▶ BRANO FORNITO:
I turisti continuano – ahimè forse in numeri un po’ eccessivi – a calpestare il ponte di Rialto, mentre le star del cinema internazionale tornano finalmente al Lido. Regalano – almeno a chi la vive – una sorta di tregua che allontana ancora un po’ la fine dell’estate – non certo per le temperature sia chiaro. 

L’attesa spasmodica, ansiosa e gioiosa del giorno di festa è quasi meglio del giorno di festa in sé, che passa in fretta e quando la Laguna si trasforma nella capitale mondiale del Cinema ecco che il post summer blues si congela, allontanando l’immagine delle spiagge che si svuotano, le giornate che si accorciano e le vacanze che finiscono.

Per dieci giorni una giostra continua di scoop, red carpet, polemiche, rituali annessi darà del filo da torcere a stampa e maestranze dello spettacolo: ventuno i film in concorso – di cui cinque italiani – che possono ambire al Leone d’oro che sarà assegnato dalla giuria guidata da Isabelle Huppert. 

Cinque registe donne – di cui due italiane – su ventuno partecipanti, un incremento rispetto all’anno precedente, ma non ancora abbastanza. Le percentuali del resto rimangono impietose, la strada è ancora lunga. Ci sono i biopic, si parlerà di diritto all’aborto e di dittatura, i temi trattati vanno dalla guerra, al lavoro, i diritti, le lotte delle donne, l’avanzata delle nuove destre – a livello internazionale – e l’ombra oscura di Trump. Verrà messa in scena la guerra, la disfatta e le sue conseguenze.

Ad aprire i battenti e con questi la Sala Darsena l’attesissimo Beetlejuice Beetlejuice, il sequel del già famoso horror-comedy diventato poi un cult, se non uno tra i film più noti di Tim Burton, che trentasei anni dopo riesce incredibilmente ad ammodernare un classico degli anni ’80.

Presentato in anteprima mondiale a Venezia, uscirà nelle sale italiane il 5 settembre distribuito da Warner Bros, la trama fa un salto temporale in avanti recuperando però ciò che aveva lasciato in sospeso dal passato e riporta in scena la Lydia Deetz di Winona Ryder, ora conduttrice di un programma televisivo sul paranormale chiamato Ghost House e madre dell’angosciata adolescente Astrid (Jenna Ortega). Quando suo padre, Charles, muore, tre generazioni di donne Deetz, compresa la matrigna di Lydia, Delia (Catherine O’Hara), tornano alla casa di Winter River per rendergli omaggio. 

Le figure femminili hanno grande centralità, oltre le donne Deetz, viene inserita nella trama il fantasma succhia-anime Delores (Monica Bellucci) ex sposa di Beetlejuice, da lui abbandonata sull’altare e barbaramente uccisa, e in un certo senso fanno da contralto ai personaggi maschili che sono perlopiù i “cattivi” della storia.

Lo “spiritello porcello” (Michael Keaton) ha ora un lavoro d’ufficio nel mondo sotterraneo, una burocrazia da incubo popolata da anime perse con al corredo una varietà di mutilazioni fantasiosamente raccapriccianti. Torna dalla morte – o meglio è ancora morto, ma comunque torna – quando Rory (Justin Theroux), il fidanzato approfittatore di Lydia Deetz, il cui chignon e i cui discorsi new age indicano immediatamente che è un tipo sbagliato, lo richiama quasi per sfida. A dargli la caccia il detective Willem Dafoe, un fantasma cyborg che incarna tutti i cliché dello sbirro americano anni ‘70 – occhiale a goccia specchiato compreso.

▶ COSA FARE:
Trascrivi dal brano sul cinema al Lido di Venezia il passo compreso tra "Presentato in anteprima" e "per rendergli omaggio.", estremi inclusi.

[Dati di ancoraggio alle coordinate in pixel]

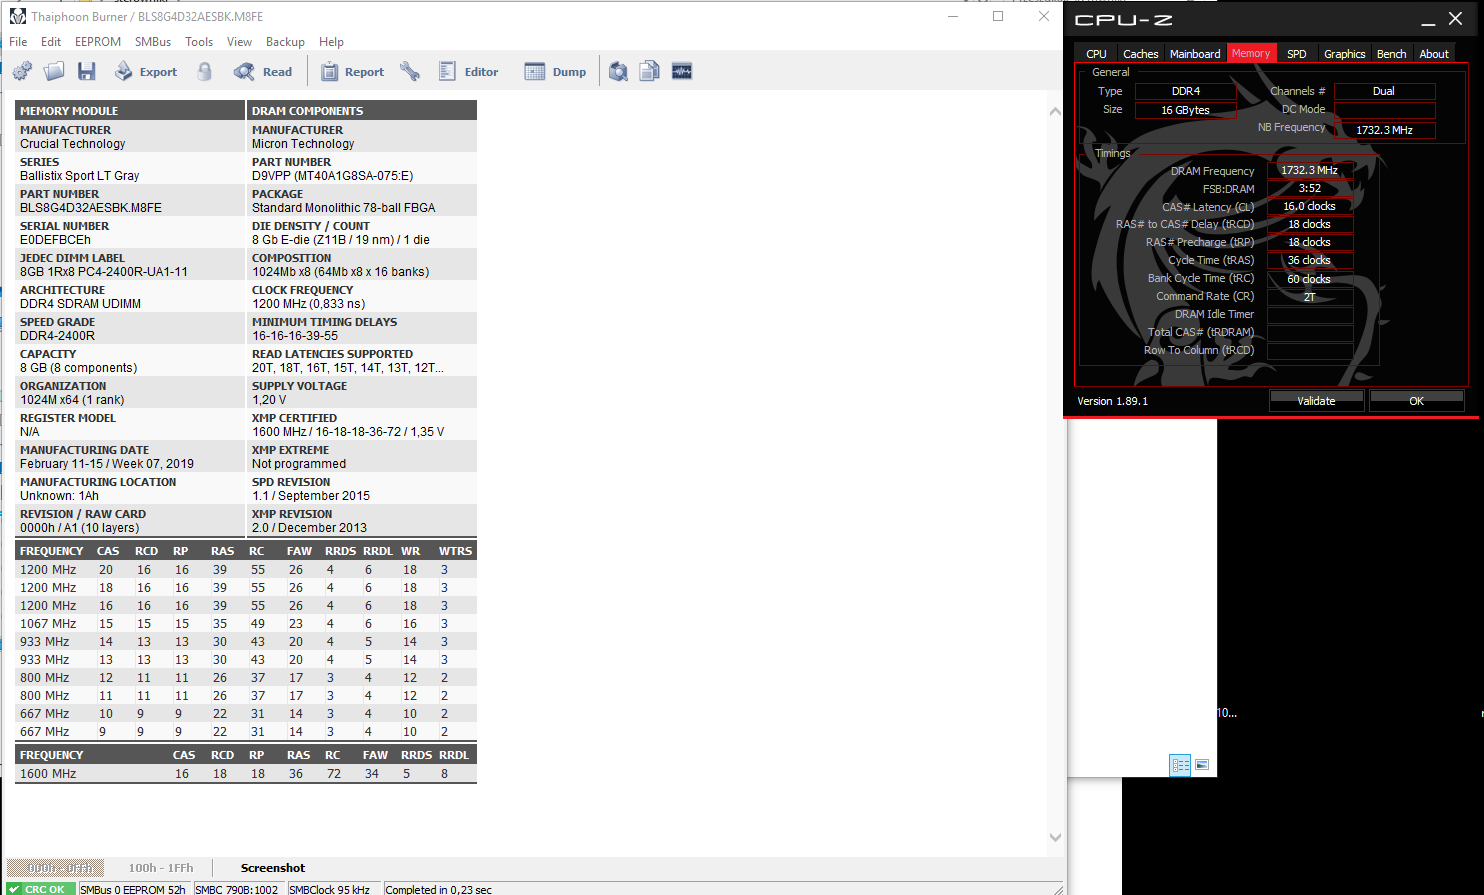Select the Mainboard tab in CPU-Z

pos(1195,54)
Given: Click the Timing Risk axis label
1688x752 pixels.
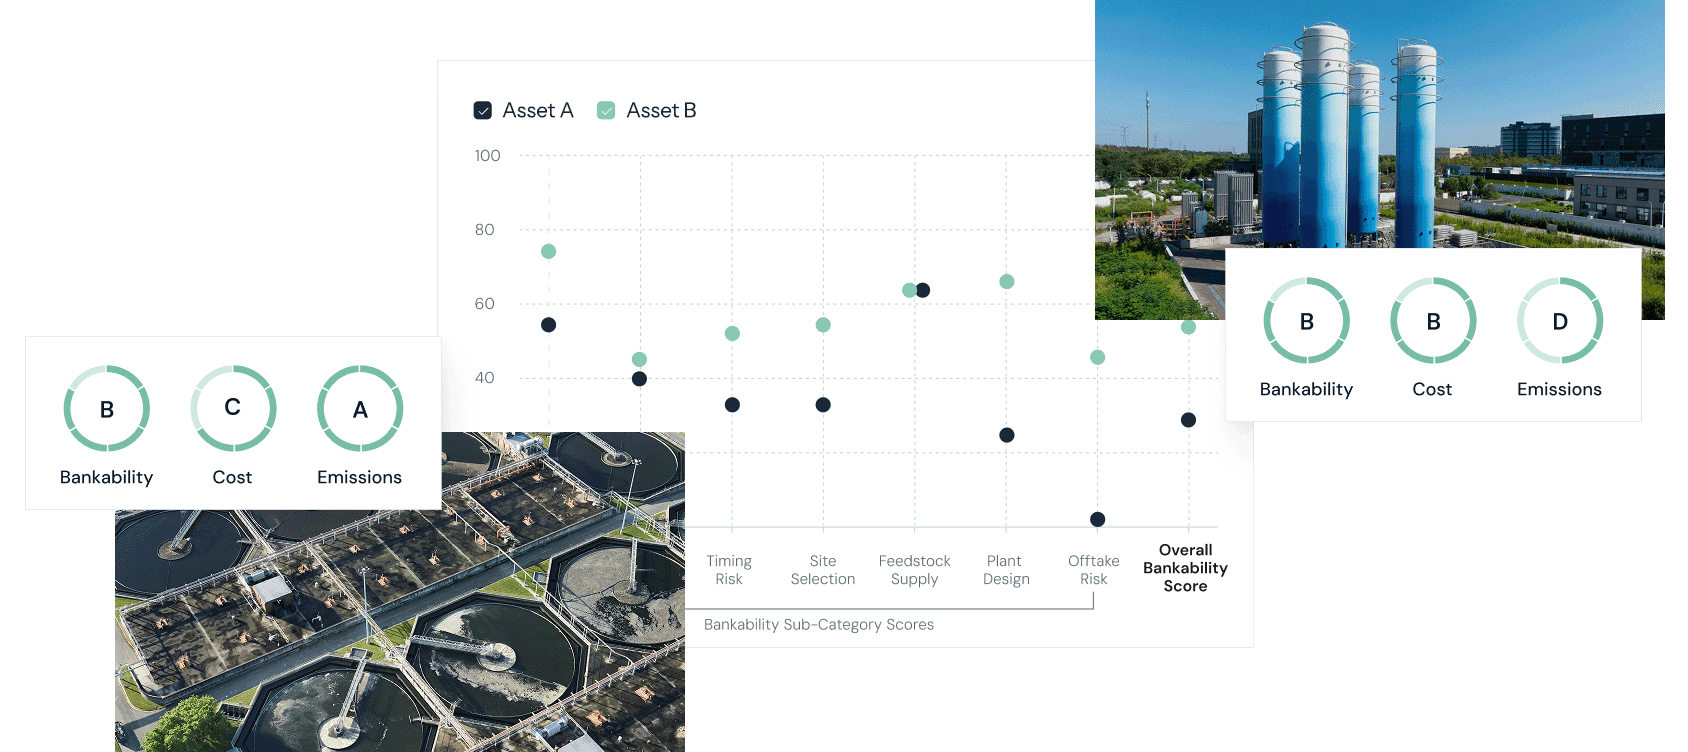Looking at the screenshot, I should tap(729, 570).
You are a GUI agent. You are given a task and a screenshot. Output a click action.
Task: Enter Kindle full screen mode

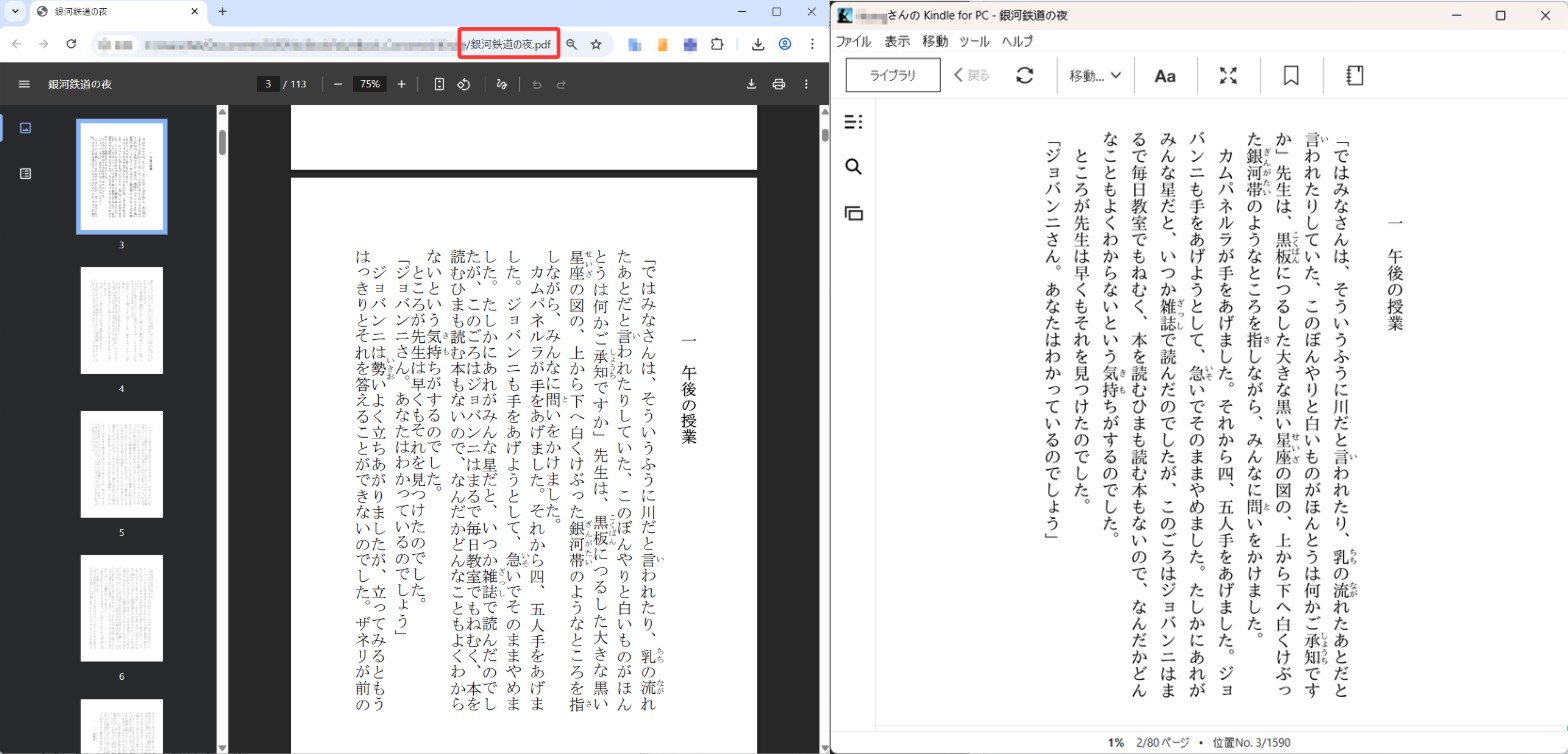click(x=1228, y=76)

▶ SOLUZIONE DELL'ESERCIZIO:
Presentato in anteprima mondiale a Venezia, uscirà nelle sale italiane il 5 settembre distribuito da Warner Bros, la trama fa un salto temporale in avanti recuperando però ciò che aveva lasciato in sospeso dal passato e riporta in scena la Lydia Deetz di Winona Ryder, ora conduttrice di un programma televisivo sul paranormale chiamato Ghost House e madre dell’angosciata adolescente Astrid (Jenna Ortega). Quando suo padre, Charles, muore, tre generazioni di donne Deetz, compresa la matrigna di Lydia, Delia (Catherine O’Hara), tornano alla casa di Winter River per rendergli omaggio.